El puro vaticano no había llegado ni al primer tercio.
– Todo es mentira, Méndez -dijo Gomara.
– Al menos lo de su pobre madre era verdad.
– Mi pobre madre creía en una serie de cosas santas: que mi padre acabaría enterrado en la muralla del Kremlin, que yo sería ministro, que un señor muy católico le pondría un piso, que las putas estarían mejor con la democracia y que rezando a santa Rita se te quitaban los sabañones. Tuvo que volver a la corrala y murió de prestado en la casa donde yo había vendido a la chica idiota. Es sencillamente increíble la cantidad de cosas que, sin decir una palabra, me enseñó mi madre.

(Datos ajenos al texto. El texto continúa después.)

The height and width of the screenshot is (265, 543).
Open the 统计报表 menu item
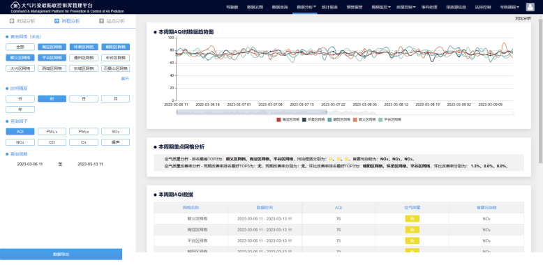click(x=329, y=7)
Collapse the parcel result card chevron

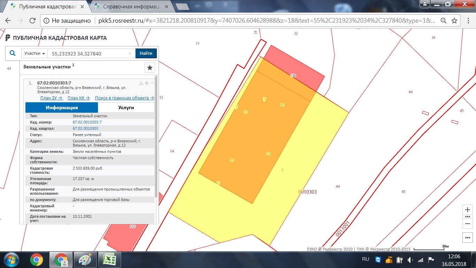152,83
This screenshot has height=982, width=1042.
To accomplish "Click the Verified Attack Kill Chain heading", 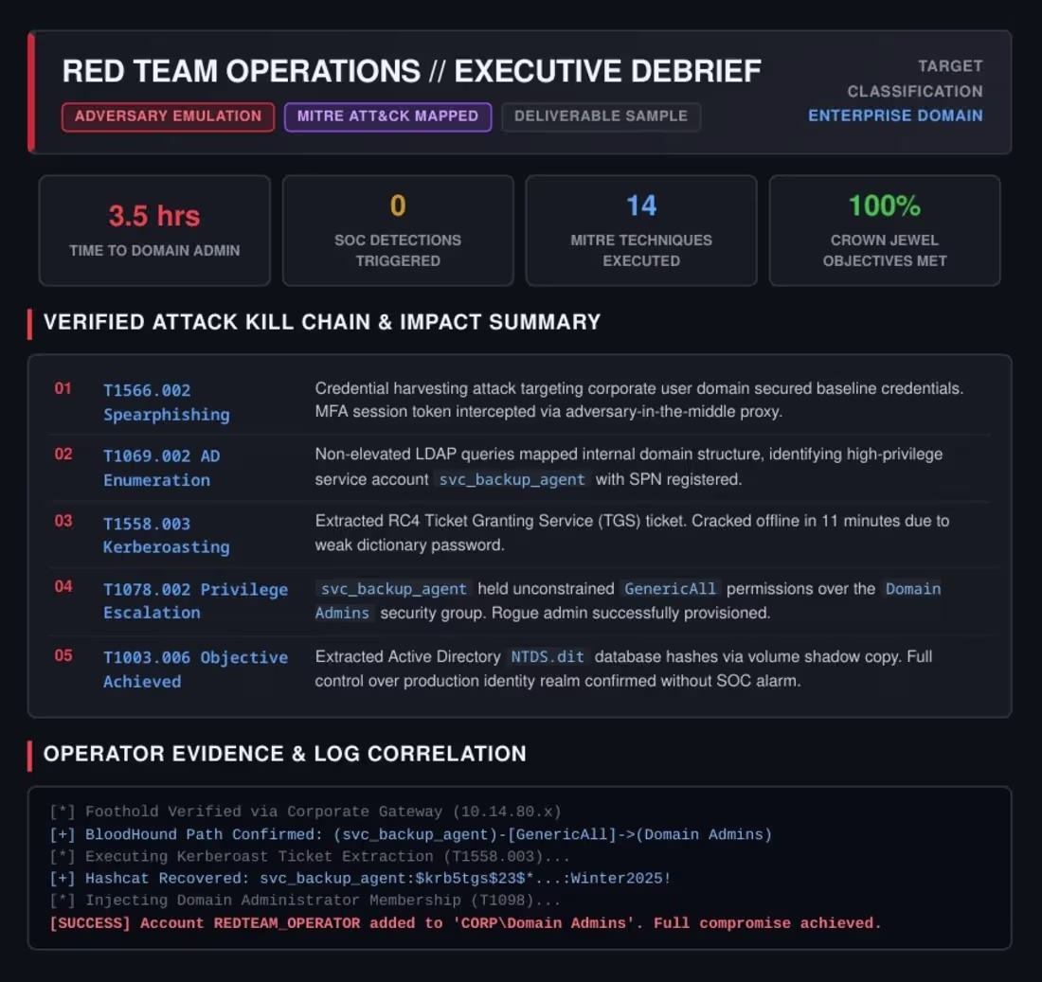I will coord(322,322).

– Veo que se lo agradeció, Gomara.
– Cada uno construye su vida con los materiales que tiene. No utilice nunca un material que no le convenga. Es un consejo que le doy gratuitamente, Méndez: usted también me lo agradecerá.

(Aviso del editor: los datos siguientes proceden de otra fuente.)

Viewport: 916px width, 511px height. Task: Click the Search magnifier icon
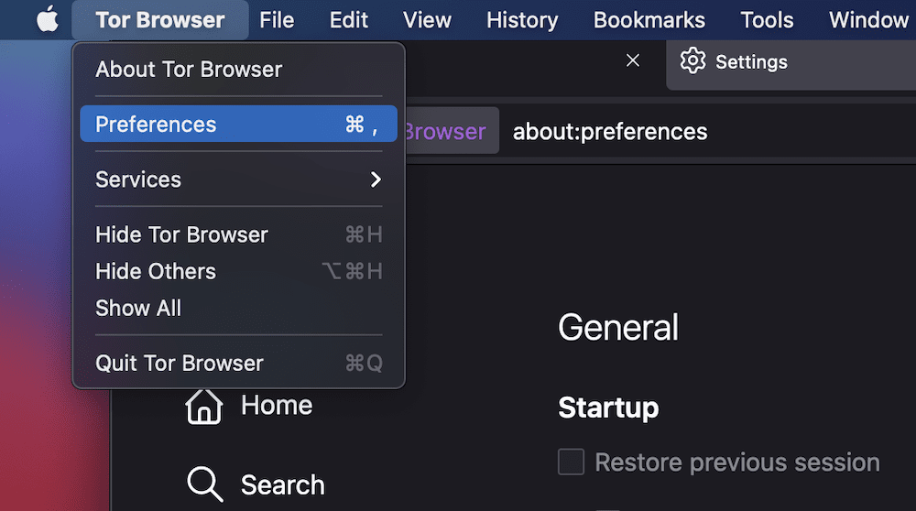click(204, 484)
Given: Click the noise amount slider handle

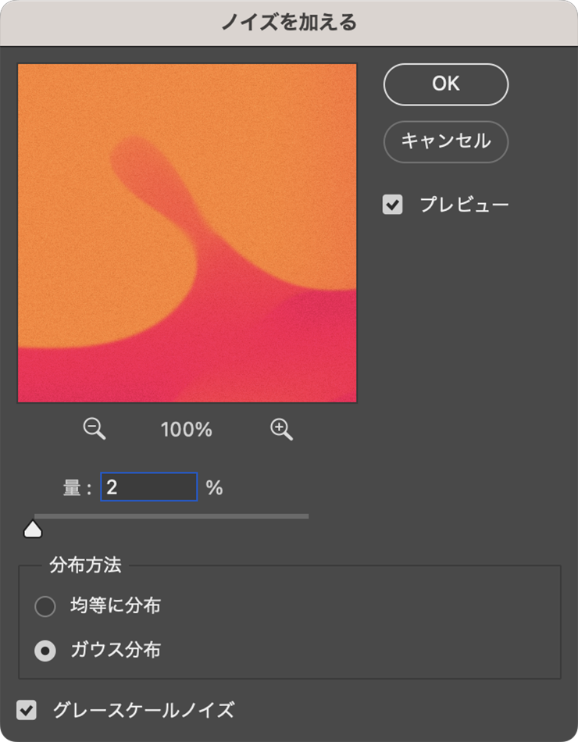Looking at the screenshot, I should [33, 530].
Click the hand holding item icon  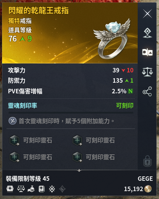tap(31, 189)
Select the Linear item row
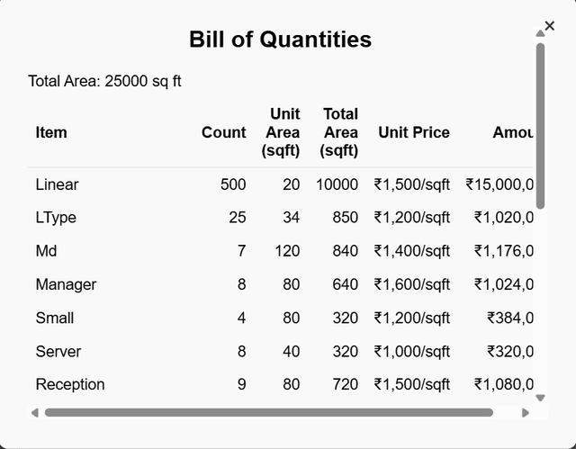Screen dimensions: 576x449 (281, 184)
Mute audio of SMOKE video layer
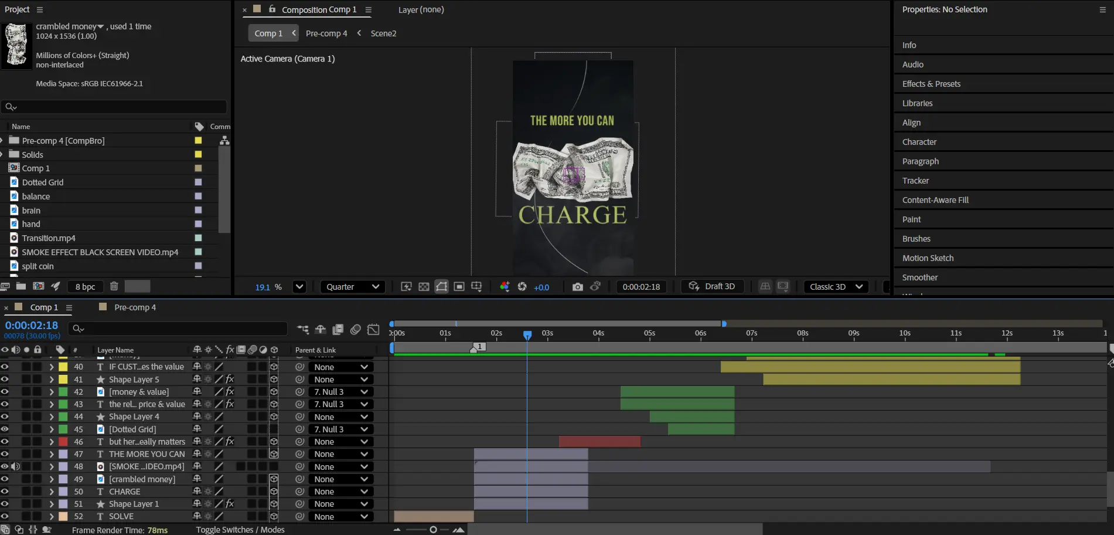 coord(16,467)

Con el lenguaje de sus calles tan amadas, Méndez masculló:
– Todas las ratas de la ciudad deben de estar corriéndose de gusto al oírle.
El humo del habano giraba poco a poco, como giraba la luz de la tarde.

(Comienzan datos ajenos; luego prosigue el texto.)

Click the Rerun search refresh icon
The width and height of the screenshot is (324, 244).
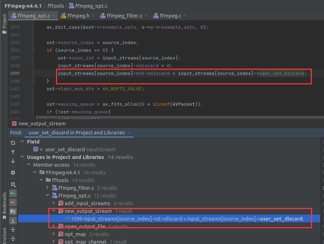13,143
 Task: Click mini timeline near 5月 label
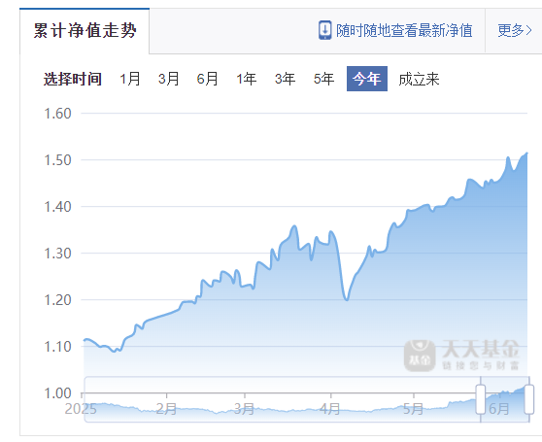pyautogui.click(x=414, y=409)
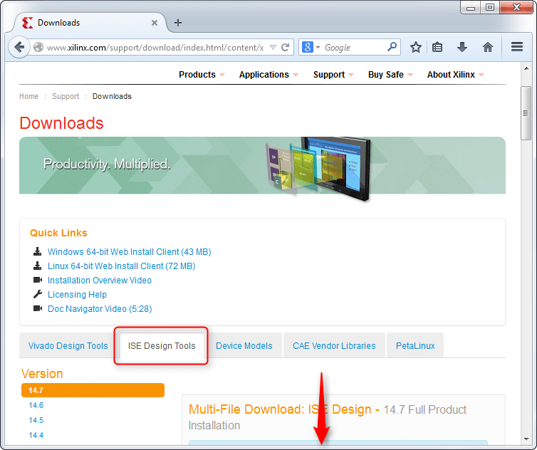The width and height of the screenshot is (537, 450).
Task: Click the browser back arrow button
Action: coord(19,47)
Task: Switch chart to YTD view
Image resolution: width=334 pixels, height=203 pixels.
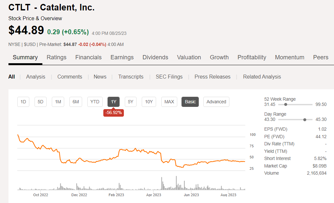Action: pos(95,102)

– Una gran ciudad es un buen bocado para un chico solo -dijo Gomara-, aunque muchos crean lo contrario: que un chico solo es un buen bocado para una gran ciudad. De todos modos, en Barcelona me buscaban, o sea, que tuve que irme. En Bilbao, aunque los buenos tiempos ya se habían terminado y ya había quien cantaba un funeral por el viejo barrio de Neguri, el de los ricos, el dinero corría a espuertas. Estaban allí algunos de los grandes negocios y algunas de las grandes mesas de España. Y estaban, lógicamente, algunas de las grandes putas de España. Incluso hermosas judías que no sé cómo habían ido a parar allí, a la calle de las Cortes, y que por lo que pude entender no follaban en sábado. Había una fauna humana increíble: estaban tipos pintorescos como el Colores, estaban los hijos de los fabricantes, grandes rompedores de virgos de la meseta, y estaban algunos chicos de la ría baja, grandes mariconazos. En los bares, a partir de las diez, los seguidores del Athletic se ahogaban en cerveza con boina y todo. Corría el dinero, corría la alegría, o la tristeza, que a mis efectos venía a ser lo mismo, y corría la droga.